TRECHO SELECIONADO -
+++
Campeã mundial trans defende os direitos LGBT no ciclismo
Ainda são raríssimos os atletas transgêneros nas categorias profissionais do ciclismo (e em praticamente todos os outros esportes). No pódio, então, quase não se vê. Por isso, o feito da canadense Rachel McKinnon, 36, já entrou automaticamente para a história do esporte e do ativismo LGBT: no final do ano passado, ela se tornou campeã mundial de pista, na modalidade velocidade individual (categoria 35 a 39 anos).
Porém sua vitória pioneira não veio coroada de glórias. Protestos de outras ciclistas participantes e um tsunami de mensagens raivosas e transfóbicas inundaram as redes sociais de Rachel, além de sua caixa de correios, celular e até a de amigos e de sua família.
+++
TAREFA -
Reproduza o trecho do texto sobre a campeã trans começando em "Campeã mundial trans" e indo até "a 39 anos).", e troque "ciclismo" por "triatlo". Baseie-se somente no texto acima.
+++
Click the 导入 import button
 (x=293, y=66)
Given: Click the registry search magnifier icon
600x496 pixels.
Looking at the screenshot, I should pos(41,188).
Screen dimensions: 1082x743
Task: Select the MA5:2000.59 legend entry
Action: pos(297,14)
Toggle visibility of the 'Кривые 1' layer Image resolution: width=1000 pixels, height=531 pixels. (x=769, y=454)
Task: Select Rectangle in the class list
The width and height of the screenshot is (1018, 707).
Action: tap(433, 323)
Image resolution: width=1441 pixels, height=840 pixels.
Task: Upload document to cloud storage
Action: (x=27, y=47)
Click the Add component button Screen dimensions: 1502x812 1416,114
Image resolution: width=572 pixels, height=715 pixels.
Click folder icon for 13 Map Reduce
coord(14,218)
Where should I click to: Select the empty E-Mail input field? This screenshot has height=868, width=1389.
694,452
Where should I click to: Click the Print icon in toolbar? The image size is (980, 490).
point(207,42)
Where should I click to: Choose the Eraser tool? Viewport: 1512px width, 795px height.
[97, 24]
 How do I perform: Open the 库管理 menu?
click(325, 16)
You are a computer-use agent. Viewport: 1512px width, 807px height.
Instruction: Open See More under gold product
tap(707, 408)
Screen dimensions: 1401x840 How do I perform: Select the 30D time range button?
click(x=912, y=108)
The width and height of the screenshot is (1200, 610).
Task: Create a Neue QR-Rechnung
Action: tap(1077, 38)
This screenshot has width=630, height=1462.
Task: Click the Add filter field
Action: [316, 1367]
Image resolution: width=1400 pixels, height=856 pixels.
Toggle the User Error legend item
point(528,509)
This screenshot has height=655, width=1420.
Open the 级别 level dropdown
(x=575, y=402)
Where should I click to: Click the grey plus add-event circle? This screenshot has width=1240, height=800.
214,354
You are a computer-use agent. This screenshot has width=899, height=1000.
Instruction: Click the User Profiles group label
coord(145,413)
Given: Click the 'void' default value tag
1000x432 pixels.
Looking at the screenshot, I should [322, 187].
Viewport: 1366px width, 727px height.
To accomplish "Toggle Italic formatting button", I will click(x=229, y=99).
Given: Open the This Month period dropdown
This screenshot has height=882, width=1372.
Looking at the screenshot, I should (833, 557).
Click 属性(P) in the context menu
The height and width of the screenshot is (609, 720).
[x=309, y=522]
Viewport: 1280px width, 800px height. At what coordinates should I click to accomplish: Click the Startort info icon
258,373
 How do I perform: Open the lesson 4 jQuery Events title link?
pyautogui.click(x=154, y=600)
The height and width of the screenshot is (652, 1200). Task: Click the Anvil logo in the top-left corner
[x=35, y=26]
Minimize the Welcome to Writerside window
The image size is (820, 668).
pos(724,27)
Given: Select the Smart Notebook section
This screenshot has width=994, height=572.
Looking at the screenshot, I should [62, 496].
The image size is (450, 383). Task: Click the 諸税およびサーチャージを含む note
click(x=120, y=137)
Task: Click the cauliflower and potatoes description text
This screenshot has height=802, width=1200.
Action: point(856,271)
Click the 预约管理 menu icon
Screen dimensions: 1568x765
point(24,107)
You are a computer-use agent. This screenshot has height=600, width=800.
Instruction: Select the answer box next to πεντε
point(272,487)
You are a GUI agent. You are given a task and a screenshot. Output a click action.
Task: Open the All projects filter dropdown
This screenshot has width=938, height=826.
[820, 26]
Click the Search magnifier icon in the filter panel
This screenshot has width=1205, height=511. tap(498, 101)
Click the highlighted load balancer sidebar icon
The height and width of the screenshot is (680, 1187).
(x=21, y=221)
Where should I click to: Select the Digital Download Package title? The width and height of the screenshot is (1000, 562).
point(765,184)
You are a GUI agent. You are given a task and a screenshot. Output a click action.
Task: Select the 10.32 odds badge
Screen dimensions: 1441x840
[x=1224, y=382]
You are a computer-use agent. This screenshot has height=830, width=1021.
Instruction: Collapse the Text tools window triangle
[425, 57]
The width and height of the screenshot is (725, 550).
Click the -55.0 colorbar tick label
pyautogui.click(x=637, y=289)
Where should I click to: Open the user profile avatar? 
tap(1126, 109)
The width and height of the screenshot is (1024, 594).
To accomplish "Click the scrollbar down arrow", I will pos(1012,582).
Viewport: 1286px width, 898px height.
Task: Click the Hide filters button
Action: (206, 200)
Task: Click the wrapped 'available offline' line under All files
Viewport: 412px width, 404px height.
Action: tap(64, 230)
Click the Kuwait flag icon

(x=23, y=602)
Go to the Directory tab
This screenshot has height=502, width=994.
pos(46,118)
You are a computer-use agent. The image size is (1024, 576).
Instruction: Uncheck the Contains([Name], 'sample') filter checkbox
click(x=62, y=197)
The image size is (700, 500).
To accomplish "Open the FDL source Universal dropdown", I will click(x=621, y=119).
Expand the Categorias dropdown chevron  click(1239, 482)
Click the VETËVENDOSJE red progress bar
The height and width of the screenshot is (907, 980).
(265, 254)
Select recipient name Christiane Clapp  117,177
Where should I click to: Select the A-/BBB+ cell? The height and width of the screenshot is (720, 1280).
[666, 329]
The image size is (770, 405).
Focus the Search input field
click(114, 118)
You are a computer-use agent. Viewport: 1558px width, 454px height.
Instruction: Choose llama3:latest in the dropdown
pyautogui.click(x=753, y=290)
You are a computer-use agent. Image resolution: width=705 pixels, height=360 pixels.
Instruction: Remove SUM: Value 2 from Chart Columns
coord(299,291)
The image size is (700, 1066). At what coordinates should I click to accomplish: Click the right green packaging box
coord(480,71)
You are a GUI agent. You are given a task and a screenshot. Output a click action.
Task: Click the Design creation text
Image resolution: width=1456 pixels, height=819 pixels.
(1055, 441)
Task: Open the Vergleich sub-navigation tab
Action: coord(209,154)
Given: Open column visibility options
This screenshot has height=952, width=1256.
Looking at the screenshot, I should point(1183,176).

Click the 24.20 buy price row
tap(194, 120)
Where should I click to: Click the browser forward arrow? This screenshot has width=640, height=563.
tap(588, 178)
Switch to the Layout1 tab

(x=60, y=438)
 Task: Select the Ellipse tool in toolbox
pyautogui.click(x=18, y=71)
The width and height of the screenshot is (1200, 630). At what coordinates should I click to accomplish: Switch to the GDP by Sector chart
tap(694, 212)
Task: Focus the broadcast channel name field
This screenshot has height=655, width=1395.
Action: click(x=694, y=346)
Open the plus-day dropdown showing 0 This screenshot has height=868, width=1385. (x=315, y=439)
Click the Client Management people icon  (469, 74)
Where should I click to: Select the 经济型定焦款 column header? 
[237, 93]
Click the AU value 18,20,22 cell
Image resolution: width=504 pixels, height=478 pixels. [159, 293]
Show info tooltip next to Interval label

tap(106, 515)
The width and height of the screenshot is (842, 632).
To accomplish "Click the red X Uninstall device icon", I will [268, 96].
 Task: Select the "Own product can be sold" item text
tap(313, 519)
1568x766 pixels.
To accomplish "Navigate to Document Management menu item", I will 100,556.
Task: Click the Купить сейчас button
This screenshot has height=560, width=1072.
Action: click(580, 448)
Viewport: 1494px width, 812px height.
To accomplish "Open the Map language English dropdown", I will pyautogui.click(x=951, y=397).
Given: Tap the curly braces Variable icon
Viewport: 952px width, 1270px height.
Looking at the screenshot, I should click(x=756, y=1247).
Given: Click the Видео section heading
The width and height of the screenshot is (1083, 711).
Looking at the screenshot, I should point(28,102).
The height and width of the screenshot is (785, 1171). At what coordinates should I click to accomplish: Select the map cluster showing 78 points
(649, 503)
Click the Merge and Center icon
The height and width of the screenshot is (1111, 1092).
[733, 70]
+++
RESPOSTA -
Campeã mundial trans defende os direitos LGBT no triatlo
Ainda são raríssimos os atletas transgêneros nas categorias profissionais do triatlo (e em praticamente todos os outros esportes). No pódio, então, quase não se vê. Por isso, o feito da canadense Rachel McKinnon, 36, já entrou automaticamente para a história do esporte e do ativismo LGBT: no final do ano passado, ela se tornou campeã mundial de pista, na modalidade velocidade individual (categoria 35 a 39 anos).